First, it packages maximal caricatures as if they are the daily policy of real institutions: “people deserve to be shot,” “running over agents is peaceful,” “terrorizing churches is civil rights.” Those aren’t arguments; they’re adrenaline. They’re useful precisely because they let the reader skip the hard work: which specific cases, which authorities, which jurisdictions, which outcomes, which standards? A meme that can’t name a case doesn’t want to inform you. It wants to recruit you.

Second, it collapses three distinct questions into one hot blob:

  1. What is the law?
  2. How is it being enforced?
  3. Should the law be changed?

You can have a serious conversation about two-tier policing and still be allergic to meme logic. Two-tier policing isn’t a vibe; it’s an empirical claim: similar conduct, different outcomes, explained by ideology rather than facts. That’s testable, at least in principle. Pick comparable cases. Compare charging decisions, bail, sentencing, media framing, institutional statements, internal policies, and (crucially) what evidence was available at the time. If the pattern holds, you’ve found something corrosive.

Neutrality is never clean. Discretion and bias are baked into enforcement. That’s why consistency and transparency aren’t niceties; they’re the only way discretion doesn’t become patronage.

And if the pattern doesn’t hold? Then the meme is just a mood board for resentment.

Here’s the deeper issue: equal application of the law is not a decorative liberal slogan. It’s the only thing that keeps politics from becoming a permanent emergency. The moment your faction decides that formal neutrality is merely “repressive tolerance,” you have granted yourself a standing exemption. The moment the other faction learns that lesson, you get escalation, then retaliation, then institutional rot. The system stops being a referee and becomes a weapon. Everyone notices. Nobody trusts verdicts. Everything becomes a street fight conducted through courts, bureaucracies, and HR policies.

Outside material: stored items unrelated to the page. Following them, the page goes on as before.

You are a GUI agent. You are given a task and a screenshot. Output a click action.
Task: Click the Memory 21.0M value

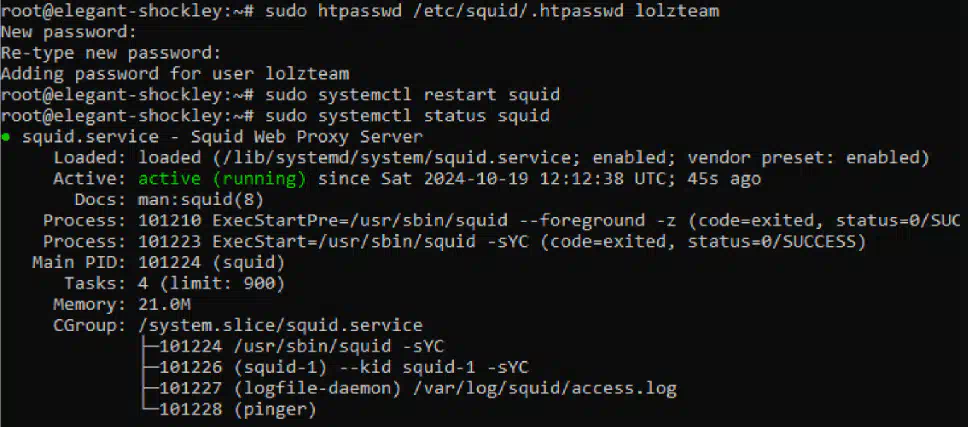[x=164, y=305]
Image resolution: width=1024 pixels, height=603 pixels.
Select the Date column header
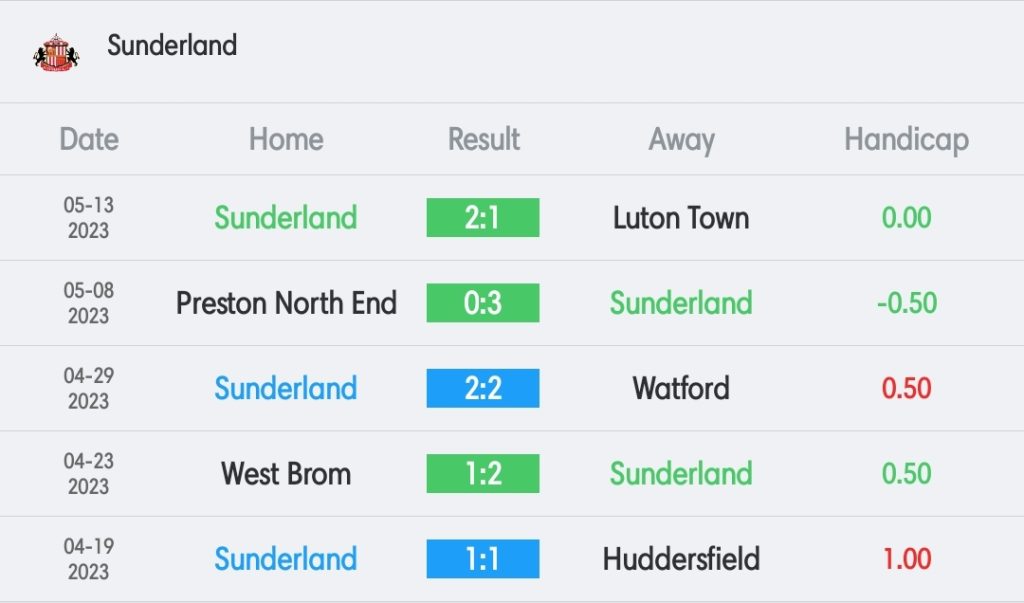89,139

Which is, ironically, a recipe for more repression—just not evenly distributed. 🙂

If you want to critique selective enforcement without becoming a partisan mirror image, try this simple discipline:

  • Name the standard (what rule should apply?).
  • Name the comparator (what similar case was treated differently?).
  • Name the decision point (who chose not to enforce, or enforced aggressively?).
  • Say what you’d accept if the tribes were swapped.

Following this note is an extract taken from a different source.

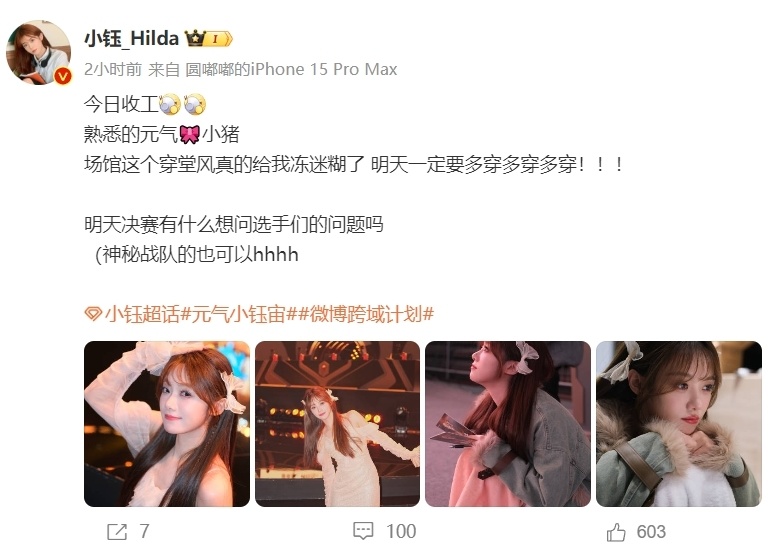Click the pink bow emoji in post
Screen dimensions: 774x551
[x=190, y=134]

Sometimes the double standard is real. The remedy is not revenge; it’s comparison—same conduct, same rule, same consequence, even when it’s your side.

That last one is the lie detector. Most people fail it quickly. That’s not because they’re stupid; it’s because the incentive structure is poisonous. If you’re convinced the other side is not merely wrong but illegitimate, “neutral rules” start to feel like self-harm.

Marcuse understood that temptation and tried to turn it into theory. The meme understands the temptation and turns it into a dunk.

My view is more boring and therefore more useful: a society can survive deep disagreement; it cannot survive the public belief that enforcement is a tribal privilege. If you think we have two-tier policing or two-tier moral accounting, don’t answer with a meme that trains your readers to crave revenge. Answer with receipts, standards, comparators, and the willingness to be constrained by the rule you want applied to your enemies.

Otherwise, you’re not defending fairness. You’re just changing who gets to do the repressing.